Elevated plasma ferritin in elderly individuals with high neocortical amyloid-β load

Document Type

Journal Article

Publication Title

Molecular Psychiatry


Nature Publishing Group

Place of Publication

United Kingdom


School of Medical and Health Sciences




Goozee, K., Chatterjee, P., James, I., Shen, K., Sohrabi, H. R., Asih, P. R., ... & Garg, M. L. (2018). Elevated plasma ferritin in elderly individuals with high neocortical amyloid-β load. Molecular psychiatry. 23(8), 1807-1812. Available here.

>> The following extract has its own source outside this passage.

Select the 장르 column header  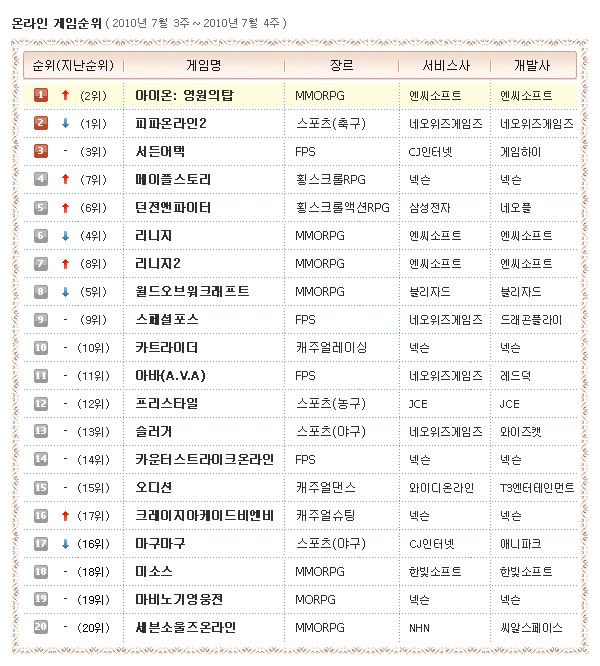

Ferritin, an iron storage and regulation protein, has been associated with Alzheimer’s disease (AD); however, it has not been investigated in preclinical AD, detected by neocortical amyloid-β load (NAL), before cognitive impairment. Cross-sectional analyses were carried out for plasma and serum ferritin in participants in the Kerr Anglican Retirement Village Initiative in Aging Health cohort. Subjects were aged 65–90 years and were categorized into high and low NAL groups via positron emission tomography using a standard uptake value ratio cutoff=1.35. Ferritin was significantly elevated in participants with high NAL compared with those with low NAL, adjusted for covariates age, sex, apolipoprotein E ɛ4 carriage and levels of C-reactive protein (an inflammation marker). Ferritin was also observed to correlate positively with NAL. A receiver operating characteristic curve based on a logistic regression of the same covariates, the base model, distinguished high from low NAL (area under the curve (AUC)=0.766), but was outperformed when plasma ferritin was added to the base model (AUC=0.810), such that at 75% sensitivity, the specificity increased from 62 to 71% on adding ferritin to the base model, indicating that ferritin is a statistically significant additional predictor of NAL over and above the base model. However, ferritin’s contribution alone is relatively minor compared with the base model. The current findings suggest that impaired iron mobilization is an early event in AD pathogenesis. Observations from the present study highlight ferritin’s potential to contribute to a blood biomarker panel for preclinical AD.